As I wasn't able to had access tu supplementary materials, I'm not sure this is the same design they obtained. If I have taken into accounts all their requirements and specifications of the design, it should however be similar to the one they obtained. If you have access to the 256-runs table (and supplementary materials), you can compare the designs.

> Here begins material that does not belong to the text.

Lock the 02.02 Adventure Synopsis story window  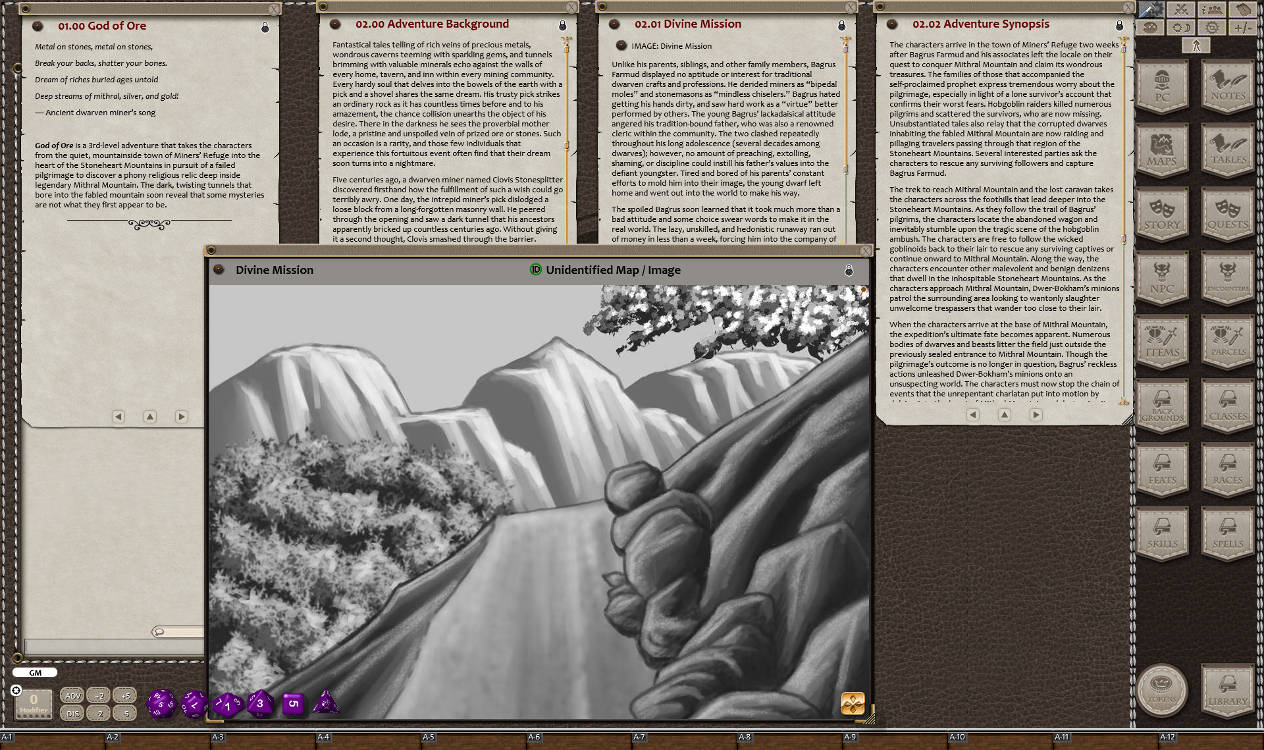tap(1120, 23)
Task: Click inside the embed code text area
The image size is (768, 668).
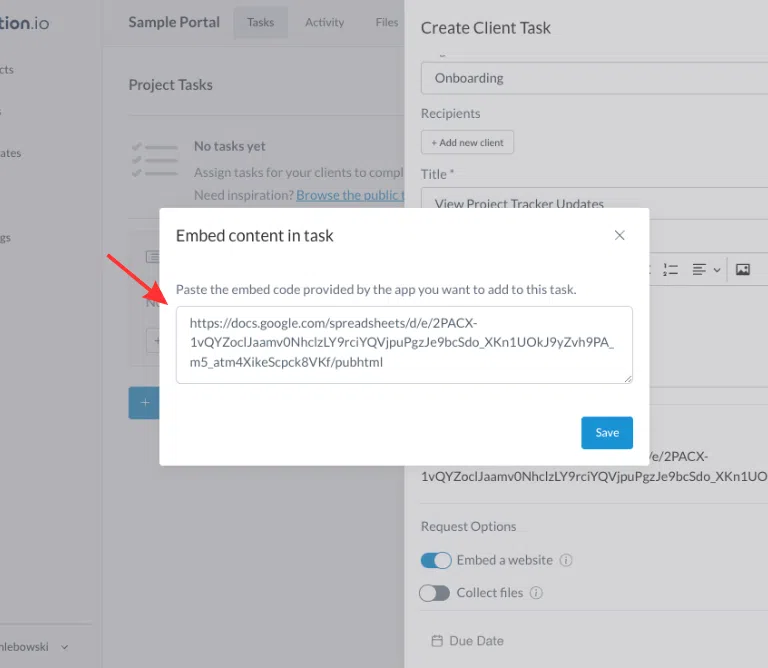Action: point(404,344)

I would be interested to have it as well to check I didn't forget something when setting up the DoE
From what I understand in the design, the goal with the covariates here is to determine fixed effects of batch properties on the responses (fixed effects terms), as well as the influence of batch variability on the responses variance (whole plot random effect, and consideration of the 40 batches as a representative sample from a larger population).
Interesting design !
I hope this complementary answer will help you,
Victor GUILLER
L'Oréal Data & Analytics
"It is not unusual for a well-designed experiment to analyze itself" (Box, Hunter and Hunter)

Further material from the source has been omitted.